MAIDENHEAD, England — An English driver was sentenced to 16 months in prison on March 5 after being involved in a high-speed chase which eventually led to his arrest in Maidenhead, Berkshire in England.
The driver, identified as 25-year-old Marcus Burke, was stopped by officers after being notified that he was driving his Volkswagen Golf with no insurance.
Burke initially stopped for the officers but then sped away as soon as they got out of their patrol car.
“The driving standards displayed by Burke were dangerous and wholly unnecessary,” said Connor Horan, an officer of the Joint Operations Unit for Roads Policing. “His driving was all the more dangerous given the weather conditions, which were poor with light snow and an ice rink in places. He showed no consideration for his safety or the safety of other road users.”
A pursuit followed in which Burke reached speeds of up to 209 kph on the icy roads, which caused him to crash into trees off the road at a nearby roundabout. The accident took place at around 5 pm on Feb 8.

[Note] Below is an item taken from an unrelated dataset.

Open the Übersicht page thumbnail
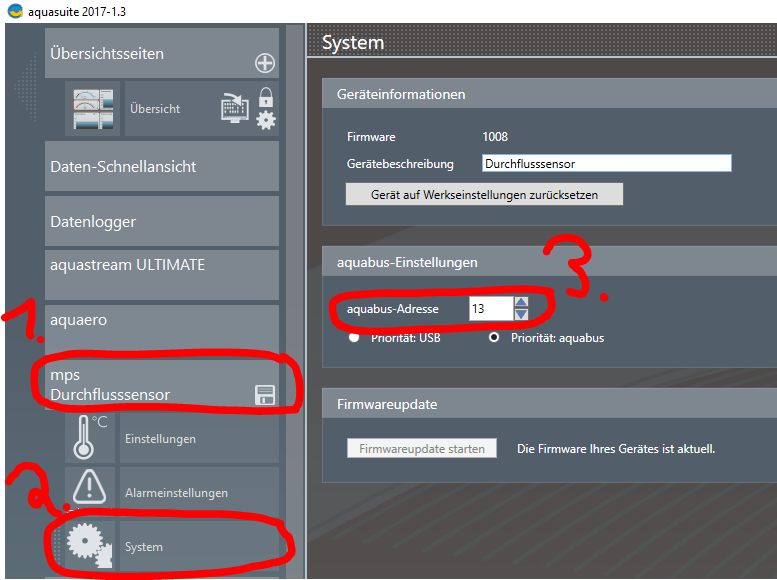This screenshot has height=580, width=777. [92, 108]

Burke was not injured in the incident but was arrested at the scene and charged the next day.
He pleaded guilty to one count of dangerous driving. Still, he failed to provide a specimen for analysis, failing to stop for police, driving without a license, and driving without insurance at the Reading Crown Court hearing.

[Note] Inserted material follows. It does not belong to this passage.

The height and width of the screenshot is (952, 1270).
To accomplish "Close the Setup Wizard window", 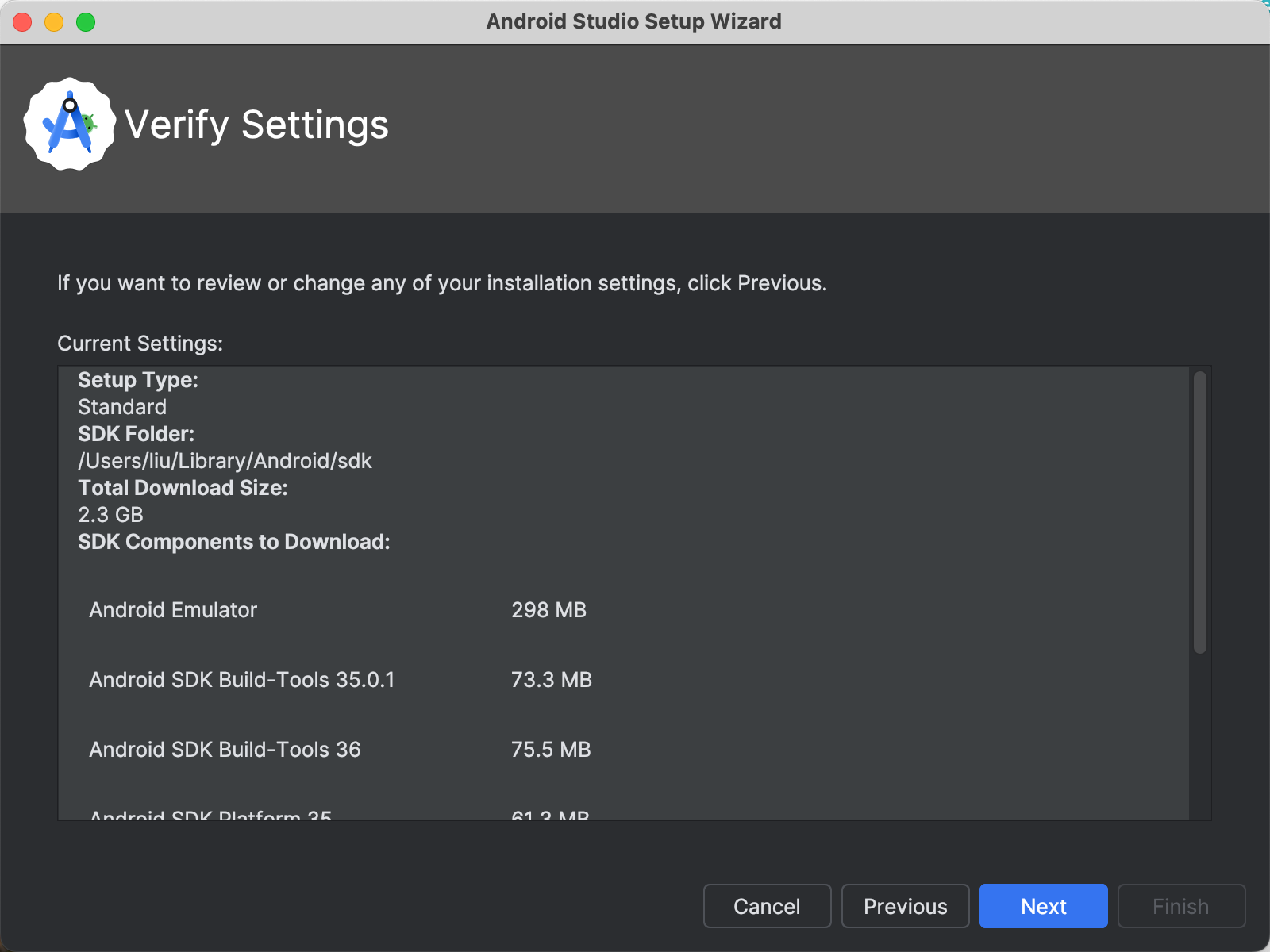I will (x=22, y=22).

Burke was sentenced to ten months in prison for the driving offenses, and combined with a previous six months suspended prison sentence for a class B drugs supply offense, and he will have to spend a total of 16 months in prison.
He cannot drive for 20 months and will have to re-take an extended test to drive a car again.
He claimed that after the incident, the police established why he failed to stop because he did not hold a license or insurance. As a result of the accused’s actions, he will have to serve a custodial sentence.
“The message is simple. If police request you to stop, please stop,” said officer Connor Horan. “We will not tolerate driving of this manner in the Thames Valley and will make every effort to prosecute those who choose to.”
A study by the Royal Automobile Club Foundation reveals the high risk posed by young drivers on the UK’s roads. Meanwhile, the UK’s Institute of Advanced Motorists calls for more robust measures on drivers aged 70 or more.
“Young drivers aged 17-19 only account for 1.5 percent of the UK’s driving population but feature in 12 percent of crashes involving serious injuries and fatalities,” said the report. “Around 20 percent of young drivers aged 17-19 will have a crash in the first six months after passing their test.”